A pesare sul tracollo la natura iperdiluitiva dell’operazione che partirà lunedì e riverserà sul mercato 374 azioni ogni 3 in circolazione, al prezzo di 2 euro l’una. Alla riapertura di Borsa i titoli inizieranno a trattare ad un prezzo di 2,063 euro per effetto dello stacco di un diritto di opzione che vale 7,837 euro. La Consob, dopo aver autorizzato il prospetto, ha messo in guardia dal “rischio” di “una forte volatilità del prezzo delle azioni” che potrebbe portare a una “sopravvalutazione del prezzo di mercato” rispetto al “valore teorico”. Per contenere queste anomalie è stato adottato il metodo del ‘rolling’, che consentirà gli arbitraggi volti a riallineare il prezzo delle azioni negoziate in Borsa a quello espresso attraverso i diritti.

Dal prospetto informativo emergono intanto elementi e rischi dell’operazione, la cui riuscita è comunque blindata da un consorzio di otto banche e da Algebris, che garantiranno il potenziale inoptato (857 milioni di euro, al metto degli 1,6 miliardi che il Tesoro si è impegnato a iniettare e dei 37 milioni promessi da un pugno di investitori). I garanti percepiranno 125 milioni di euro, una somma pari al 14,6% della parte dell’aumento coperta da garanzia, in parte da destinare ai subgaranti – tra cui Axa, Denis Dumont, alcuni fondi esposti sui subordinati – su cui hanno riversato circa 500 milioni di rischio sull’inoptato.

La maxi-commissione avrà un impatto negativo di 15 punti base sui target di capitale messi a piano per il 2024 da Mps, che stima un Tier1 ratio al 14,2%, 150 punti base al di sotto l’attuale media delle banche significative italiane e di 70 punti sotto la media europea, rileva la Bce. “Il persistere di tale gap, nel lungo periodo, potrebbe rappresentare un possibile ostacolo a future operazioni di fusione con un partner industriale”, è l’ammonimento che la Vigilanza ha mosso a Mps nella bozza di decisione Srep riportata nel prospetto, sollevando dubbi sull’adeguata capitalizzazione della banca anche dopo l’aumento.

Aumento che peraltro “rappresenta il presupposto imprescindibile, unitamente alla realizzazione del piano industriale 2022-2026” per “il mantenimento” della continuità aziendale.

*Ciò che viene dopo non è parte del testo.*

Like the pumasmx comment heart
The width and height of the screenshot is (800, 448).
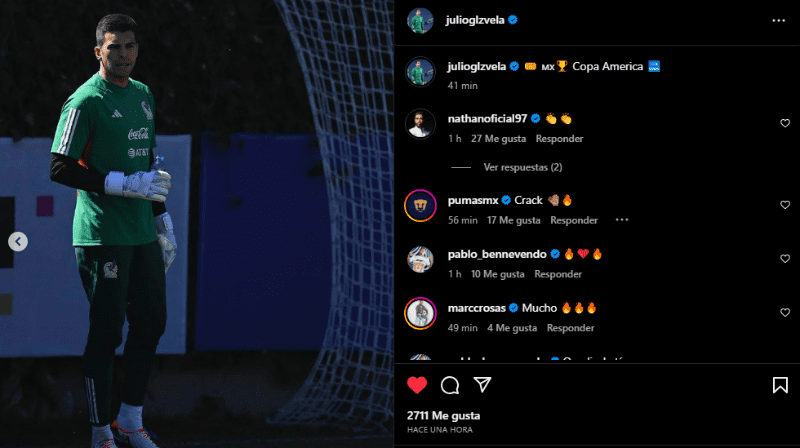tap(785, 205)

E se l’ “elevato rischio di esecuzione” della ricapitalizzazione può dirsi superato grazie al consorzio di garanzia, la realizzazione del piano dovrà fare lo slalom con una serie di ostacoli, come le “tensioni sullo spread” che posso far alzare il costo della raccolta, i rischi di successo delle iniziative commerciali che devono sostenere la crescita delle commissioni, un aumento dei crediti deteriorati per effetto della congiuntura e rischi legali fuori dal “pieno controllo” della banca.

“La capacità di Mps di generare redditività robusta e stabile – avverte la Vigilanza – sarà raggiunta solo se, dopo l’esecuzione dell’aumento di capitale, il management sarà capace di realizzare nei tempi dovuti tutti gli obiettivi del nuovo piano, dimostrando nel corso di un periodo di tempo sufficientemente esteso che le debolezze strutturali sono state superate definitivamente”. La sfida per l’ad Luigi Lovaglio, a cui va ascritto il merito di aver fatto partire l’aumento in condizioni difficilissime, è appena cominciata.